CNN with Alternately Updated Clique
Inspired by ResNet and RNN, the authors present networks organised as a “clique”, a original way of connecting layers in order to optimise the information flow.
They further improve it by adding :
- a multi-scale approach
- a attention mechanism
The multi-scale approach is nothing fancy : the final prediction is performed from feature maps from three cliques which operate at different scales.
The optimization of a clique is more tricky as it requires a two-step approach :
- Stage I : the layers are initialized one after the other from the previous layers (starting with only the input).
- Stage II : All layers are both inputs and outputs of the others and they are updated one at a time, alternatively.
Though it is never explicitly said, the first stage seems to go farther than initialization and that layers are first optimized in the first stage and then refined in the second.
The idea is that residual connections can be extrapolated as a RNN as they give “later” layers access to “earlier” (unprocessed) information. DenseNet, which consists in aggregating outputs of all previous layers as inputs, shows a rapid growth of parameters. To alleviate this, a clique structure recycles its weights.

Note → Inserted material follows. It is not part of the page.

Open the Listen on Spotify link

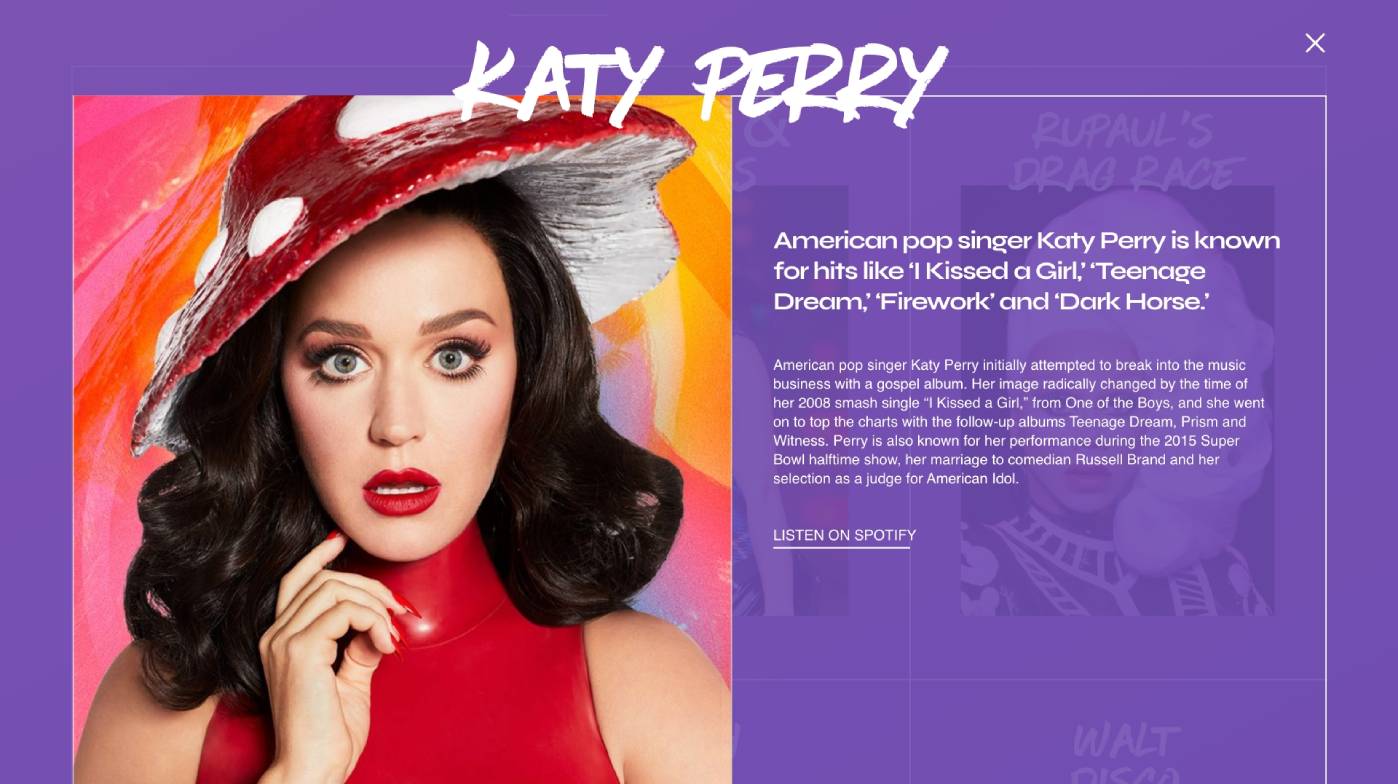[x=844, y=535]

CliqueNet with extra-techniques
The transition can be used to provide an attention feedback from higher levels to refine lower level activations by applying binary weights to filters:
They also use 1*1 convolutions to compress the input of a given clique and reduce the number of parameters (bottleneck effect).
The feature maps from a clique are forced to be reduced by half in number (compression).
Implementation details : They use three to four scales with cliques of 5 layers. Each layer contains 36 filters, use batchNorm and ReLu. Note : They strongly benefit from decaying the learning rate.
They apply their approach to classification problems : CIFAR 10/100, SVHN (Street View House Number) and ImageNet.
Without extra-techniques, they always outperform by a small margin DenseNet with fewer parameters and without data augmentation.
Observation : Attention and Compression always add a little something but the BottleNeck isn’t so consistent.
With extra-techniques, and CliqueNet with the highest capacity, the best scores can be obtained on all three datasets (but the comparison without extra-tech is not provided).
The same can be said when compared to ResNet on ImageNet.
Bonus : visualization
The second stage helps denoising the feature maps by extracting features focused on object of interests.